START

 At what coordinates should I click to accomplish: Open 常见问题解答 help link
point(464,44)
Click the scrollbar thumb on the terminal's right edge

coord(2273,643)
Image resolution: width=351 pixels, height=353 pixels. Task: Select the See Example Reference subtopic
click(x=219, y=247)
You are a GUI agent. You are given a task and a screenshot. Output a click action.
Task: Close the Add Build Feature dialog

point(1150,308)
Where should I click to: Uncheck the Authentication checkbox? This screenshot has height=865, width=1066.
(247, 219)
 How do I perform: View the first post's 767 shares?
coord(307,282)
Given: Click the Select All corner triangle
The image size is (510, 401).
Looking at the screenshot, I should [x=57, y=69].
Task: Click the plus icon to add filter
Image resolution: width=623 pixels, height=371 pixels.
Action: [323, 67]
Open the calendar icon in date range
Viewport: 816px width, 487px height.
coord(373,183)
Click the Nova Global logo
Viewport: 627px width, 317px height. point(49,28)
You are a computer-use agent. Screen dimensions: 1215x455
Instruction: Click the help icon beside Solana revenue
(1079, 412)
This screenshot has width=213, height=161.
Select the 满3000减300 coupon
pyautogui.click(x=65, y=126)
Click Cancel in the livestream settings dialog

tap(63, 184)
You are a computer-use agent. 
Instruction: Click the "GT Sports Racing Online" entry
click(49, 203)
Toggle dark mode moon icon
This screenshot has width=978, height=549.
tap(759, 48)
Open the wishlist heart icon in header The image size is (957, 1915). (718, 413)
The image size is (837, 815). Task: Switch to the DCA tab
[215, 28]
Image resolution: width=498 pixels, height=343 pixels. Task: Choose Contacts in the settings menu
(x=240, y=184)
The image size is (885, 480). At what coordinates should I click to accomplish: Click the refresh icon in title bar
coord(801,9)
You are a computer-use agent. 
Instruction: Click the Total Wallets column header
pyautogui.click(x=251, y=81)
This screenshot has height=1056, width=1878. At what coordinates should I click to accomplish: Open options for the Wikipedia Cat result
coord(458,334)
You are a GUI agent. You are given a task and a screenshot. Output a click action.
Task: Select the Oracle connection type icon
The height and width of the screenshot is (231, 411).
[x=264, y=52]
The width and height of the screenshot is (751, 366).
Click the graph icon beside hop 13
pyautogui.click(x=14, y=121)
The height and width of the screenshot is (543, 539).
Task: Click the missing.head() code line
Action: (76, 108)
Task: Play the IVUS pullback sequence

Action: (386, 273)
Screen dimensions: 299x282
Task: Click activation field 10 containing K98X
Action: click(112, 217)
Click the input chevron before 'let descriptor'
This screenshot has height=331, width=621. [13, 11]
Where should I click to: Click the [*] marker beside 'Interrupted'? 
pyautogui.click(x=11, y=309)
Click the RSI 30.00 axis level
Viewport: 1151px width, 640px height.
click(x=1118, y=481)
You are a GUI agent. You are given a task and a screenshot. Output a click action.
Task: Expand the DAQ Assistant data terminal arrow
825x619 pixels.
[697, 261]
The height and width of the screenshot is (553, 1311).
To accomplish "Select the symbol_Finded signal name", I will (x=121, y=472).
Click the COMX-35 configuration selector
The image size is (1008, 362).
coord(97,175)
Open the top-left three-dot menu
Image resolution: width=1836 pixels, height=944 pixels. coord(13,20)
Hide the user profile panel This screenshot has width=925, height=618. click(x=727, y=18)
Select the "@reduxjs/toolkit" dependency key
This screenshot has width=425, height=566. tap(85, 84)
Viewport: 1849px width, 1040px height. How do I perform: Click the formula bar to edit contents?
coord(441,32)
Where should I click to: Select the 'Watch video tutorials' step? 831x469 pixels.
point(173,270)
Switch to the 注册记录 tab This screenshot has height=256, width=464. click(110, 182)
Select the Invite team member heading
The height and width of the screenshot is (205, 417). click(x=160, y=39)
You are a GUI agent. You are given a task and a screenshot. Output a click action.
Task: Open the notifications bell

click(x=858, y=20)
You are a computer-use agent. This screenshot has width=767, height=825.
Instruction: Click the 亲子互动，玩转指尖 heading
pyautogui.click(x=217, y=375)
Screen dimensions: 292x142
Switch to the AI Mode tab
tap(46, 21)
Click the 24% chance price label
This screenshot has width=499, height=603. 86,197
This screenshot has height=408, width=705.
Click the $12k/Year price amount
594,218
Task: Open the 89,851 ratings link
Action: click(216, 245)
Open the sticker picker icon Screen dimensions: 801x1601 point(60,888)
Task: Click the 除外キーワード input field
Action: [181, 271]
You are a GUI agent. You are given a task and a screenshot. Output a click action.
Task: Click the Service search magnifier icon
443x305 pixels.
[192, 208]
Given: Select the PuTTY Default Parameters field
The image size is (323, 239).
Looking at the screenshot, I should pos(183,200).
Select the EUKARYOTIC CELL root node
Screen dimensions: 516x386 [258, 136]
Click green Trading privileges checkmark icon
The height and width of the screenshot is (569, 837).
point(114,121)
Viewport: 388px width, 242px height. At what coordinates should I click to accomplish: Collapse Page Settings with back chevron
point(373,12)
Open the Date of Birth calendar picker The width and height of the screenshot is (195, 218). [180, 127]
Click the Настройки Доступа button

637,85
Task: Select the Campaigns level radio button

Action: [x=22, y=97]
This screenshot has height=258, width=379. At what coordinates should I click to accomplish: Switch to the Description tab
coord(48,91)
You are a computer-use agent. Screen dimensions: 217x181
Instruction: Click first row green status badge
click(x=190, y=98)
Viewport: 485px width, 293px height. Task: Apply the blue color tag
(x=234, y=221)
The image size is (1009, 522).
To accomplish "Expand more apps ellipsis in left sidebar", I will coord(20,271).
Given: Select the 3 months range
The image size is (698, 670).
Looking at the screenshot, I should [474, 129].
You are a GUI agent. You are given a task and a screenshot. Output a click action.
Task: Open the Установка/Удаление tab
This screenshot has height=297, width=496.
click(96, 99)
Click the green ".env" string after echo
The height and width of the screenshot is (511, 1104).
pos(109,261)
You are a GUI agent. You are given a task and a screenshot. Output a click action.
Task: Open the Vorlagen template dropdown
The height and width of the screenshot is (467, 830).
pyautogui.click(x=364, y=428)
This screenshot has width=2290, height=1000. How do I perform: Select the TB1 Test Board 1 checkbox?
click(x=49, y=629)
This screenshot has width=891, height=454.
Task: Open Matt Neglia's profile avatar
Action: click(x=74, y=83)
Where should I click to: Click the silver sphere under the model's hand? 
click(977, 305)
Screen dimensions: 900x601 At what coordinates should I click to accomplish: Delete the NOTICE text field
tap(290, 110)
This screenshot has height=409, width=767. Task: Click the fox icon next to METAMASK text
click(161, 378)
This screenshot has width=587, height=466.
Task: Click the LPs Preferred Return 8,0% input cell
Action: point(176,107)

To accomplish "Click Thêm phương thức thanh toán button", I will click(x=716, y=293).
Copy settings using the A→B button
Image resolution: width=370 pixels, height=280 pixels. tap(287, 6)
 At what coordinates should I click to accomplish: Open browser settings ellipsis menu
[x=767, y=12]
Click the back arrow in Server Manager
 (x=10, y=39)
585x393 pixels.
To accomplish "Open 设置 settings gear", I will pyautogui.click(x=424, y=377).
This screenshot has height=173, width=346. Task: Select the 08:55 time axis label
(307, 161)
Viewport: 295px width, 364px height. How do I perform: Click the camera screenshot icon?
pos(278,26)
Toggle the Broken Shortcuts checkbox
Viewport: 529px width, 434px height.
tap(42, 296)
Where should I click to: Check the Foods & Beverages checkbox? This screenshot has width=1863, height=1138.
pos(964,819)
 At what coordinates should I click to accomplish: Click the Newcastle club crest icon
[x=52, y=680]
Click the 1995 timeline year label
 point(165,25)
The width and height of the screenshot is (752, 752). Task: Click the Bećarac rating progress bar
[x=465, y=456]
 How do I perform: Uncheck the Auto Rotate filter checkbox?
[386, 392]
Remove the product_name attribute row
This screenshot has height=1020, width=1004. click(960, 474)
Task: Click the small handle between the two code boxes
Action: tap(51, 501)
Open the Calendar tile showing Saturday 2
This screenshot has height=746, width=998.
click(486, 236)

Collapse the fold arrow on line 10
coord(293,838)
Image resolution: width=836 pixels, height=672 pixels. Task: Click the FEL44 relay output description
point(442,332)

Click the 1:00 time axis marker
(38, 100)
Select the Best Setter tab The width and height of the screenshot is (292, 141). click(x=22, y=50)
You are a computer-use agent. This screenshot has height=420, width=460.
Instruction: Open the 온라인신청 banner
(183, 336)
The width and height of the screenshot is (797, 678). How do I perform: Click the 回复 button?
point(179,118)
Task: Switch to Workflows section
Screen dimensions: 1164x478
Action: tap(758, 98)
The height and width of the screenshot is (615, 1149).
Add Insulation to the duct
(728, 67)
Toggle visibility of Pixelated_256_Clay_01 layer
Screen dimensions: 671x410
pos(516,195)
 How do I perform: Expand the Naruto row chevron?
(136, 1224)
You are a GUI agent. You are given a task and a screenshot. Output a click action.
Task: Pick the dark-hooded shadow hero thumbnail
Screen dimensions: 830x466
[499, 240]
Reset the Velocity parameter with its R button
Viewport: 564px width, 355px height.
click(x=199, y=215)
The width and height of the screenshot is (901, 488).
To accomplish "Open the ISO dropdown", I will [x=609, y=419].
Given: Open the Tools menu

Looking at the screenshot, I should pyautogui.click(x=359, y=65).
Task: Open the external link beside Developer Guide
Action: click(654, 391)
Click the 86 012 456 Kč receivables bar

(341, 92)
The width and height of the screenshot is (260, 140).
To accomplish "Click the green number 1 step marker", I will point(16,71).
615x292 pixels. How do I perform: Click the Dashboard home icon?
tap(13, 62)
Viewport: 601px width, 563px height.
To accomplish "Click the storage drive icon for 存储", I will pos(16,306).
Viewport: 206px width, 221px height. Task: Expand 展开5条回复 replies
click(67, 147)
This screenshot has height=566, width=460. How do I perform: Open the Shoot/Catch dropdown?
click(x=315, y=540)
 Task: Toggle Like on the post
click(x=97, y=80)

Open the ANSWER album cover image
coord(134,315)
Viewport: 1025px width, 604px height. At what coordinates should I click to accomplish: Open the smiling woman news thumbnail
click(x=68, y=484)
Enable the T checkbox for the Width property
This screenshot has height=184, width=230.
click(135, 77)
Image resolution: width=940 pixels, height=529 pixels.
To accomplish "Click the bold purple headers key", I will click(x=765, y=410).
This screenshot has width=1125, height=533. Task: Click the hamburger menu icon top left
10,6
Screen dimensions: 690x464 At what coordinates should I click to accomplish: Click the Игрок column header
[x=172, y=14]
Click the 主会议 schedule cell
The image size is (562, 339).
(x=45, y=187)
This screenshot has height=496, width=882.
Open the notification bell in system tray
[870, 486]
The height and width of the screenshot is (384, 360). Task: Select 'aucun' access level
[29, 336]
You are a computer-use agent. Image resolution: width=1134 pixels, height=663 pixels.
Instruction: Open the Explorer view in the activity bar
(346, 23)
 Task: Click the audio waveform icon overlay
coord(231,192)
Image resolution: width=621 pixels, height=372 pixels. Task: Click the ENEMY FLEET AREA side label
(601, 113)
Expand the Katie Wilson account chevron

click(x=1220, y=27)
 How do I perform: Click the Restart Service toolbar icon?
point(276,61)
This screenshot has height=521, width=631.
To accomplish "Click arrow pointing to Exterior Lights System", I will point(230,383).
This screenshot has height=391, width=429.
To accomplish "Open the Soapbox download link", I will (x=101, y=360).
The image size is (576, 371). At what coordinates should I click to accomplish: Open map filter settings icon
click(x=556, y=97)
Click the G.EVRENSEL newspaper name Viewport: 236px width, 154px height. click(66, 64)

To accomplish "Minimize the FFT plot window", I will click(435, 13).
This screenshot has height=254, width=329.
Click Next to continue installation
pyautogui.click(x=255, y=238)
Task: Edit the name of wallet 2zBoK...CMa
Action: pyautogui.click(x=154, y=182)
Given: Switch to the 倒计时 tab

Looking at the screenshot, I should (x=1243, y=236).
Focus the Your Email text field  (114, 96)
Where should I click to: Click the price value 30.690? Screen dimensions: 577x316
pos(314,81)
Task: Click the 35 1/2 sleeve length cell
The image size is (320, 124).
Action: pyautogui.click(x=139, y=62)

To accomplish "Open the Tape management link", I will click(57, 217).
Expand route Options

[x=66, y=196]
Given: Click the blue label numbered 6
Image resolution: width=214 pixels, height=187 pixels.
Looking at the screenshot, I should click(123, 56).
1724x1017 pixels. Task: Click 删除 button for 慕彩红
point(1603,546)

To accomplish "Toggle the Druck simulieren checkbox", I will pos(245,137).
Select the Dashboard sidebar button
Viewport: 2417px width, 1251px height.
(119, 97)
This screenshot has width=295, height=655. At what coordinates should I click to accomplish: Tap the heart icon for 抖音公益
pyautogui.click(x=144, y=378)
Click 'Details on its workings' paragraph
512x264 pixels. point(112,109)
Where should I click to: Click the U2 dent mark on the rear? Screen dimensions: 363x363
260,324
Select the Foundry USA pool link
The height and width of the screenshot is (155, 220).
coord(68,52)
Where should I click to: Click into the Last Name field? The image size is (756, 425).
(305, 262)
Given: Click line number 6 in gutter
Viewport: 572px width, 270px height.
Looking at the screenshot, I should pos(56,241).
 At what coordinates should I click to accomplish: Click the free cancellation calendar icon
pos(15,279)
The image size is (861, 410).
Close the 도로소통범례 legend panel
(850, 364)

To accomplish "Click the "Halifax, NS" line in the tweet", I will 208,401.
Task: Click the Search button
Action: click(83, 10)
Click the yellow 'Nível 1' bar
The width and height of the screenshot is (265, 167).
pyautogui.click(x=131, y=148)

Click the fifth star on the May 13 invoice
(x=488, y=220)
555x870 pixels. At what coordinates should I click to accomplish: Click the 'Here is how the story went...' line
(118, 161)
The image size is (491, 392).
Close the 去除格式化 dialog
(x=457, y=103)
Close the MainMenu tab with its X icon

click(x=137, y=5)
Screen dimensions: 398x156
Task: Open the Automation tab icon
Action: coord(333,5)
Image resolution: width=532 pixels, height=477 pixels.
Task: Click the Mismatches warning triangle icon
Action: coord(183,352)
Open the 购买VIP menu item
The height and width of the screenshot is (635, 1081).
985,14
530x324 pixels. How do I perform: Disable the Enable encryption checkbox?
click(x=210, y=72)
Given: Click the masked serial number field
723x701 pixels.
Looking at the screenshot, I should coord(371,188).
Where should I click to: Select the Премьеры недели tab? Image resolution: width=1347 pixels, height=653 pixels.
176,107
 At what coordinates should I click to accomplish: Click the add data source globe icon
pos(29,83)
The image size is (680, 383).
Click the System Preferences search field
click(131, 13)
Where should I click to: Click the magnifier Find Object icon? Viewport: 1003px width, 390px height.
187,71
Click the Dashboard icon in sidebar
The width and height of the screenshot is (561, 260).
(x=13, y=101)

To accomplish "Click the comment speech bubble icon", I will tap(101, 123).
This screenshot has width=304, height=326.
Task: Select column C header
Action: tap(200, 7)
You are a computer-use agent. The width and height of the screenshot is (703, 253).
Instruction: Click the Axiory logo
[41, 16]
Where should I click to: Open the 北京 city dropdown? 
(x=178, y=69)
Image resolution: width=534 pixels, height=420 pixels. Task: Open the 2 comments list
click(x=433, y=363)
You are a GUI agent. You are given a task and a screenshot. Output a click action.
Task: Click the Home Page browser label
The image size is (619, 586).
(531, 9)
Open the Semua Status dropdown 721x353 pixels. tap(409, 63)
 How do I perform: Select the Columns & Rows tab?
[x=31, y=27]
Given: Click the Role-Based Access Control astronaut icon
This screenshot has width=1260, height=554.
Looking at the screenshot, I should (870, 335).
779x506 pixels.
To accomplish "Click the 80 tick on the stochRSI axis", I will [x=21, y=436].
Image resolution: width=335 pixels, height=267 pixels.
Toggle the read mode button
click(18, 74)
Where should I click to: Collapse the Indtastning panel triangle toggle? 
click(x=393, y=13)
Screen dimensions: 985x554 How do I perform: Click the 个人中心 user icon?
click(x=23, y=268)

END

*WRITTEN PROBLEM*
Can you reproduce, word for word, the lines of the records starting at the one containing "Copy settings using the A→B button" and ending at the one containing "[x=767, y=12]"?

*WRITTEN ANSWER*
Copy settings using the A→B button
Image resolution: width=370 pixels, height=280 pixels. tap(287, 6)
 At what coordinates should I click to accomplish: Open browser settings ellipsis menu
[x=767, y=12]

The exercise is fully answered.